In December the former leader was sentenced to two years in a reform facility for corruption – a sentence dismissed as derisory by victims of his brutal 29-year rule.
Bashir denies all the allegations against him. One of his lawyers told Reuters on Tuesday that Bashir would refuse to deal with ICC as it is a “political court” and that Sudan’s judiciary would be able to deal with any case against him.
The ICC has struggled to secure convictions of high-profile wrongdoers in recent years, and the decision will come as a boost to prosecutors.
Bashir is accused by the ICC of criminal responsibility for war crimes, crimes against humanity and genocide after the killing, maiming and torture of hundreds of thousands of people in Darfur.
The UN estimates 200,000 to 400,000 people died in the conflict and a further 2.7 million were displaced. Militia formed and directed by Bashir are blamed for the worst atrocities.
Sudan is ruled by a government and an 11-member sovereign council, which includes pro-democracy campaigners and senior soldiers. These transitional authorities are due to hold power for just over three years before elections.
Few observers expected that Bashir would be handed over to the Hague. The decision was made during peace talks between Khartoum and rebel groups in Darfur held in the South Sudanese capital, Juba.
Representatives of the Sudanese sovereign council agreed to a rebel demand those wanted by the ICC would be presented to the tribunal, the information minister, Faisal Saleh, said.
The move comes amid significant diplomatic activity focused on Sudan as international powers scramble to secure influence in the strategically important state.
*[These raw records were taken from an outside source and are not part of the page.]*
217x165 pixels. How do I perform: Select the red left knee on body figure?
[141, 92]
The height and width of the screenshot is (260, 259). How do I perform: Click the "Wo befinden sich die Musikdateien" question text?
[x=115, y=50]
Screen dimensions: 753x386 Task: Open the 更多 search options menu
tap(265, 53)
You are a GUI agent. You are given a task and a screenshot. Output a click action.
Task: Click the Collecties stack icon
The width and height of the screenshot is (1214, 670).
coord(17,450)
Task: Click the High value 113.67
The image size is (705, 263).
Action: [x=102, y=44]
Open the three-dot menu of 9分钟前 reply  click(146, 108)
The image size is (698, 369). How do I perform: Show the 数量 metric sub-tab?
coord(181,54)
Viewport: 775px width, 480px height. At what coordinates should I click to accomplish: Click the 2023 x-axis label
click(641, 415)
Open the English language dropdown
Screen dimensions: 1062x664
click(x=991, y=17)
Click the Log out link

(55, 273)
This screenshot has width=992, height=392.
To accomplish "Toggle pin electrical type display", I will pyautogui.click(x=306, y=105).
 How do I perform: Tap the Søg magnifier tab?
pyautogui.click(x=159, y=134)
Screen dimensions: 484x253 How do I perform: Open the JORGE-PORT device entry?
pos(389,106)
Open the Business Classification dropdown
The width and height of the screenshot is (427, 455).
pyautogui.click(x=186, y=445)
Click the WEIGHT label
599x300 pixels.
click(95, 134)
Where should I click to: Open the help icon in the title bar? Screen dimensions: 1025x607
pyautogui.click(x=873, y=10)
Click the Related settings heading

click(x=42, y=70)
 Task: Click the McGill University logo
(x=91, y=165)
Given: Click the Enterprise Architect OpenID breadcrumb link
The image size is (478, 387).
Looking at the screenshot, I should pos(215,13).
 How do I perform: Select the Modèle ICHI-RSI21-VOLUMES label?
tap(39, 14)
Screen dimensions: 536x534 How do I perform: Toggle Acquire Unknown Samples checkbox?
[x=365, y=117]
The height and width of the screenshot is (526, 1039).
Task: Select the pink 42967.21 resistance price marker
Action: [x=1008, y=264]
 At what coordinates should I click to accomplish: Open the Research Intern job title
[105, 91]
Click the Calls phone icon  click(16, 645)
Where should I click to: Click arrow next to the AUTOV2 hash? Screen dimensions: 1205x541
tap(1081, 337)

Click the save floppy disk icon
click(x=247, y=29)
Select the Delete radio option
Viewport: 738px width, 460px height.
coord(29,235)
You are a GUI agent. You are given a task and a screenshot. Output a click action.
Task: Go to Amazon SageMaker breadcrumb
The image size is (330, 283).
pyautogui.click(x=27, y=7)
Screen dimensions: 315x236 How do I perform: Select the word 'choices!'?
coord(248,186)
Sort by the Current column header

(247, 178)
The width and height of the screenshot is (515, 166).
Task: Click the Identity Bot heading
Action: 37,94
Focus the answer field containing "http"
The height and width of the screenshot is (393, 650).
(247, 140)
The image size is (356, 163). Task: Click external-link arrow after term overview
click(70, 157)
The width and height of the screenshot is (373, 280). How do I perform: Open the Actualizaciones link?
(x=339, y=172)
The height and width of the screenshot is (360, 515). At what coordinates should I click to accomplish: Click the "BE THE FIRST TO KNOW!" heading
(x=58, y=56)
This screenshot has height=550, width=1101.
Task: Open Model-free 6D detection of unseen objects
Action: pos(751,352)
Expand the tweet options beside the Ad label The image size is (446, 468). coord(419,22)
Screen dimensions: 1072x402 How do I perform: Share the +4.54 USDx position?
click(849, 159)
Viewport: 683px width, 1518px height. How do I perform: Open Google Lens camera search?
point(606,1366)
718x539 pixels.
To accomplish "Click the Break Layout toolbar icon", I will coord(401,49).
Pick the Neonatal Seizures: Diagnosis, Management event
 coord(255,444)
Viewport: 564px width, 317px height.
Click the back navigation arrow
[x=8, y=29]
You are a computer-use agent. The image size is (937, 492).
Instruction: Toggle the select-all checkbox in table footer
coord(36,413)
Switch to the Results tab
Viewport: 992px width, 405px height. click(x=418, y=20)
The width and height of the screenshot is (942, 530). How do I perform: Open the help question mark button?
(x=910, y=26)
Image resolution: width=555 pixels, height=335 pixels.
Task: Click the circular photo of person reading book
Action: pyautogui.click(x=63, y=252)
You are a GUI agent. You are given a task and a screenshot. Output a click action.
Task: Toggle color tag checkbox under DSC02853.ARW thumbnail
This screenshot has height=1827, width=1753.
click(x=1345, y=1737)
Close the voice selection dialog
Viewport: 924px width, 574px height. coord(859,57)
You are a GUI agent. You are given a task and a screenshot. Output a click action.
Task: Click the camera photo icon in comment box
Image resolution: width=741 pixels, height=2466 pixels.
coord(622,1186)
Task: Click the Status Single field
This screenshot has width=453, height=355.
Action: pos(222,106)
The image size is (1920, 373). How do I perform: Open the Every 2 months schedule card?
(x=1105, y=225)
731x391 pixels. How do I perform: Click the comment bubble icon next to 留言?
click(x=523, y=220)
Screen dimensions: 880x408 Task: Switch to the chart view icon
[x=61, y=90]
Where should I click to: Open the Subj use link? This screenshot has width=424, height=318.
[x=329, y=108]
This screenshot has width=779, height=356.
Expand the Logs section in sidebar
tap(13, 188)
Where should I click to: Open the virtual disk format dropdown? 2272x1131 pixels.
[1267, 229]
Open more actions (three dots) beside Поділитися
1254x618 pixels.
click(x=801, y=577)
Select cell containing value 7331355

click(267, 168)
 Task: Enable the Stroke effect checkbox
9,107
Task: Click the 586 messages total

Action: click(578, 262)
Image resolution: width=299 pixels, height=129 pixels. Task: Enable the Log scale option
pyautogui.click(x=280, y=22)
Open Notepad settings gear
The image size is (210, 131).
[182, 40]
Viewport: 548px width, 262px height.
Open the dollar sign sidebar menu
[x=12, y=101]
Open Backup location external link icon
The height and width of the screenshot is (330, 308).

Abdel Fattah al-Burhan, the most senior figure in the power-sharing arrangement between the military and civilian parties that began last August, has been invited to Washington.
Last week the United Nations secretary general, António Guterres called for the country to be removed from a US list of countries considered state sponsors of terrorism. The listing has impeded badly needed international financial assistance and commercial activity in Sudan.
US officials described the removal of Sudan from the list as “not flipping a light switch”.
“It is definitely a process. Everybody wants it to move forward as quickly as possible,” one said during a conference call with reporters on Monday.
“Absolutely, the United States of America continues to support the transition process and the civilian-led transitional government.“
Burhan also met the Israeli prime minister, Benjamin Netanyahu, in Uganda earlier this month but was forced to deny reports of an imminent normalisation of relations between the two countries.
In December, ICC prosecutor Fatou Bensouda, told the UN security council that, she had been “emboldened by positive political changes over the last six months, since the overthrow of former dictator Omar al-Bashir and said she hoped hope that “Sudan will honour its commitments to deliver justice” for the victims of civil conflict in Darfur.
Civilian authorities in Sudan are due to take the lead for the final 18 months of the 39-month transition.